Yes, acknowledged Roberts, the Court's opinion six years earlier in U.S. v. Jones, authored by Justice Scalia, did assert that the warrantless monitoring of a suspect's movements and location was unconstitutional because the police had "tresspassed" on his property--i.e., by attaching a GPS device to his vehicle without his consent. But, the Chief Justice pointed out that a majority of the Justices in Jones had actually reaffairmed the Katz "legitimate expectation of privacy" doctrine. There was Justice Alito and the 3 liberals who joined his concurring opinion, stridently rejecting Scalia's tresspass analysis in favor of Katz; and Justice Sotomayor who authored a separate concurrence, joining Scalia but also reaffirming Katz.

As Roberts explained in declining to apply some of the previously adopted doctrines, "few could have imagined a society in which a phone goes wherever its owner goes, conveying to the wireless carrier not just dialed digits, but a detailed and comprehensive record of the person’s movements." He went further: "Apart from disconnecting the phone from the network, there is no way to avoid leaving behind a trail of location data. As a result, in no meaningful sense does the user voluntarily 'assume[] the risk' of turning over a comprehensive dossier of his physical movements."

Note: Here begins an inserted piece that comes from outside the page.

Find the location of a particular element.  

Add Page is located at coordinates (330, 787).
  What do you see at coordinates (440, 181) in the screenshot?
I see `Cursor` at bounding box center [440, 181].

The concerns expressed by the Chief Justice in his majority opinion sounded much more like those of the liberal Justices who had previously dissented while the Court was diluting search and seizure protections. And Roberts' conservative collegues in this case understood that and objected to his aligning with the liberals in refusing to apply those law and order doctrines. Carpenter v. U.S., 2018.
[For more on the Carpenter decision, see The Supreme's Cell Location Data Decision: Right, Revealing, and a Real Milestone, June 26, 2018.]

There are other cases--an increasing number of them at that--where Chief Justice Roberts has indeed established a distinct pattern of parting with his usual ideological allies on the Court and siding with the liberals to form a majority on some major, highly-charged issues. That point, I believe, has been well made, and continuing further is not only uneccessary but perhaps fatiguing. So we shall end here.

Of course, decisions handed down by the Court in the next few days, as the current term comes to a close, may well make all of the foregoing seem like wishful thinking based on a a few isolated exceptions. But the pattern is there, it is clear, and there no particular reason to think that it won't continue.